A gene therapy approach to treating HIV infection has shown activity in reducing viral load and improving CD4 cell counts in a Phase I trial published in the Proceedings of the National Academy of Sciences.
The immunotherapy, developed by US company VIRxSYS, is now in Phase II testing with results from these studies due next year.
The trial evaluated the safety and tolerability of the intravenous therapy - known as VRX496 - in five subjects with chronic HIV infection who had failed to respond to at least two antiretroviral (ARV) drug regimens.
All patients had stable or decreased viral load, with three of the five patients exhibiting clinically significant reductions in viral load without changes in their ARV treatment at six months post infusion. Four of the five patients had stable or increased CD4 T cell counts. In addition, all five patients had stable or increased immune response to HIV antigens and other pathogens.
"Gene therapy has long been discussed as an alternative treatment to HIV," said senior author Carl June of the University of Pennsylvania School of Medicine. "The results from this Phase I trial are encouraging, particularly since these are late-stage patients.”

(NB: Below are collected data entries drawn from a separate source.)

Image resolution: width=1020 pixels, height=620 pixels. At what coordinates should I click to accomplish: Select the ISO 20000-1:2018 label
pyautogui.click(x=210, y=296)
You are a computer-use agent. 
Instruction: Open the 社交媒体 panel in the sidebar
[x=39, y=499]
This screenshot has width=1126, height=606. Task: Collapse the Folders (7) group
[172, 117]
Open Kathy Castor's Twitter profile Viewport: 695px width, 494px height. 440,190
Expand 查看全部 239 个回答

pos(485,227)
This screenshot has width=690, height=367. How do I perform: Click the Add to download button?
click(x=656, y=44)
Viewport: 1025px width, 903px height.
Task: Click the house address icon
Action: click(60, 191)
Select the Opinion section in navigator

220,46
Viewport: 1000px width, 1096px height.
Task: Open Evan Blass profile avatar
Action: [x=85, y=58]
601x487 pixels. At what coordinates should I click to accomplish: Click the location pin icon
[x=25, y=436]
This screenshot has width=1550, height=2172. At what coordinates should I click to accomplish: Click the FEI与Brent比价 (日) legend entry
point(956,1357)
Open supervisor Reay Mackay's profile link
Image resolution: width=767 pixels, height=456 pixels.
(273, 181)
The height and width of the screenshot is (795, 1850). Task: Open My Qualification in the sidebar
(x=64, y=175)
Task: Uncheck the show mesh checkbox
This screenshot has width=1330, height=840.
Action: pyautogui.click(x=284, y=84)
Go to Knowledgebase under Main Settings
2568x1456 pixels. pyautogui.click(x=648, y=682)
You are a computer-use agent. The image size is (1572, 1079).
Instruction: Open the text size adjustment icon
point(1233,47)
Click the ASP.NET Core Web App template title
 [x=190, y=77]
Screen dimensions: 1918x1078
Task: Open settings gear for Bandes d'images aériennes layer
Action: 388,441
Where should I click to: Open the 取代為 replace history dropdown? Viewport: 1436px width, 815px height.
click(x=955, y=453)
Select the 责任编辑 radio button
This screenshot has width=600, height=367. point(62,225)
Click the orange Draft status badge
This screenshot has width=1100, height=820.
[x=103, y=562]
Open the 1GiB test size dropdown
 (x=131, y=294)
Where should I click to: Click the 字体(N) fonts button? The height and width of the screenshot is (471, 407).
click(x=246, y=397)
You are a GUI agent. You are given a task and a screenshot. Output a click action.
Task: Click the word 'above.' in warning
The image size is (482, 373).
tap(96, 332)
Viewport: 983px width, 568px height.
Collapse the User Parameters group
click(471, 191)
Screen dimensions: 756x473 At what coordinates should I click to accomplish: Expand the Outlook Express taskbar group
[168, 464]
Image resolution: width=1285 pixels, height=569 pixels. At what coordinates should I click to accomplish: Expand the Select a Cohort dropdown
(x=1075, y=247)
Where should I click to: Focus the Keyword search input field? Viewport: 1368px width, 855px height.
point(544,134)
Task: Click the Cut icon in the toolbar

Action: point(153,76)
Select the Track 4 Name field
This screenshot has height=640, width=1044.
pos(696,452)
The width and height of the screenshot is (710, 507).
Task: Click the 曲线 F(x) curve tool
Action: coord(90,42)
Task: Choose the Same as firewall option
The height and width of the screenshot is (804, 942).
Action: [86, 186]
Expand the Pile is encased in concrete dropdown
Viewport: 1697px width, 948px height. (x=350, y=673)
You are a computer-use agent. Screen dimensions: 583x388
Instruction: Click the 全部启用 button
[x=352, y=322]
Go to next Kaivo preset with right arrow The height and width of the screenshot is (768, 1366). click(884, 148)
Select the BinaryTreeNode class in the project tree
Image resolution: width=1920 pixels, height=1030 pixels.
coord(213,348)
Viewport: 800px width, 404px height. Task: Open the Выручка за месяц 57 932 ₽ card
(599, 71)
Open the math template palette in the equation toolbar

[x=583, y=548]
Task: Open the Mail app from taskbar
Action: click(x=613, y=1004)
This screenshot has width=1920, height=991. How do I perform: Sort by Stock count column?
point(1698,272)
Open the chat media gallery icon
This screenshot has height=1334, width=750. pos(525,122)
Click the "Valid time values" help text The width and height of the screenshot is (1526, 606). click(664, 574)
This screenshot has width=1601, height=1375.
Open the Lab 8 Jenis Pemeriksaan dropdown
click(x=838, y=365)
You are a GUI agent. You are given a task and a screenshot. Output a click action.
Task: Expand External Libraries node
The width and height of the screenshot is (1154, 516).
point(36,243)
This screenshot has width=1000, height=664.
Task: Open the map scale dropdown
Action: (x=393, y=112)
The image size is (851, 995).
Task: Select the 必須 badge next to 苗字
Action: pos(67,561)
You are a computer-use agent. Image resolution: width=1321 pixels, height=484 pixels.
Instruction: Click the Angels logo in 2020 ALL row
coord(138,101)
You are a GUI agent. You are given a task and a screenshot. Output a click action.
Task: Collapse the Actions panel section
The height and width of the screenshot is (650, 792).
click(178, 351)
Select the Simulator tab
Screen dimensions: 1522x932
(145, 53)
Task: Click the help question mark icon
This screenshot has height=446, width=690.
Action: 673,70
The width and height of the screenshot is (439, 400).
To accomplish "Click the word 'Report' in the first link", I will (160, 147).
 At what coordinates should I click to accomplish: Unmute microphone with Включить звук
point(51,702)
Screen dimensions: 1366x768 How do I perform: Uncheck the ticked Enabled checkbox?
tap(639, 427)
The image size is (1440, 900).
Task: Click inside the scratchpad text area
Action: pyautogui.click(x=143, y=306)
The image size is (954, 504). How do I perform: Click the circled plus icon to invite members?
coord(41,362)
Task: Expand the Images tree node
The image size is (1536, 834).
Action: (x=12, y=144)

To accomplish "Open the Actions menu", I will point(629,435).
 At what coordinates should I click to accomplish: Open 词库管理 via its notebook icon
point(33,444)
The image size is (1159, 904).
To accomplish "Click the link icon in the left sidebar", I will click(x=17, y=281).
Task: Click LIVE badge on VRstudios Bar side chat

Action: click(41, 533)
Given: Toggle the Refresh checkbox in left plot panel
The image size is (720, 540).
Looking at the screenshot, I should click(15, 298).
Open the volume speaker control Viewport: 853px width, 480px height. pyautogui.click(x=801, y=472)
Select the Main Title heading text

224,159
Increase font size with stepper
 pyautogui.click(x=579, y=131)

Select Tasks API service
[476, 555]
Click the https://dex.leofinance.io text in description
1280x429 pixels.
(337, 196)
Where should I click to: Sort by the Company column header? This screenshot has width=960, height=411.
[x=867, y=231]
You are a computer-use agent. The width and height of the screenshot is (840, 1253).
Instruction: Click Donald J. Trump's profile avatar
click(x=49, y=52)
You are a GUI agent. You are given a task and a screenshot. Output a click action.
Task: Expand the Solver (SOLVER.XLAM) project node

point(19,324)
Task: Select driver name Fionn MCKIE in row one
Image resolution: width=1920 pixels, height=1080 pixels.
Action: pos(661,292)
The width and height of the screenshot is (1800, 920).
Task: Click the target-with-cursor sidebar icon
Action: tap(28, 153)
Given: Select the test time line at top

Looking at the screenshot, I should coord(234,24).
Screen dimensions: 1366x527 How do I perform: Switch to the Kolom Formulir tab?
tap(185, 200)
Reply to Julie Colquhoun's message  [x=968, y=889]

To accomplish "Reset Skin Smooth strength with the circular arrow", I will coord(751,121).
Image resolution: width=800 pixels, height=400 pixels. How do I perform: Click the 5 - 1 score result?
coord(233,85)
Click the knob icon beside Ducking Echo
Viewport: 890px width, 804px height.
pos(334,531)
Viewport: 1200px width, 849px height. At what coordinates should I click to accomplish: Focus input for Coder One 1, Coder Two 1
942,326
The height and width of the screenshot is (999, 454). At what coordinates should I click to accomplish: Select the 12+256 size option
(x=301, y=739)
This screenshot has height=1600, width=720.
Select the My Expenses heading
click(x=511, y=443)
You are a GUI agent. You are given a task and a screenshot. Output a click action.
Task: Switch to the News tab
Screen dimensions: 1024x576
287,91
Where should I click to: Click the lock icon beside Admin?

VRX496 is a lentiviral vector used to deliver a long antisense sequence designed to inhibit the formation of HIV’s viral envelope and block replication. Because it modifies host cells, the hope is that a single dose will provide long-lasting protection: some patients who have reached the three year post-infusion safety visit continue to exhibit persistence of modified cells, decreased viral load and increased CD4 counts over baseline, according to VIRxSYS.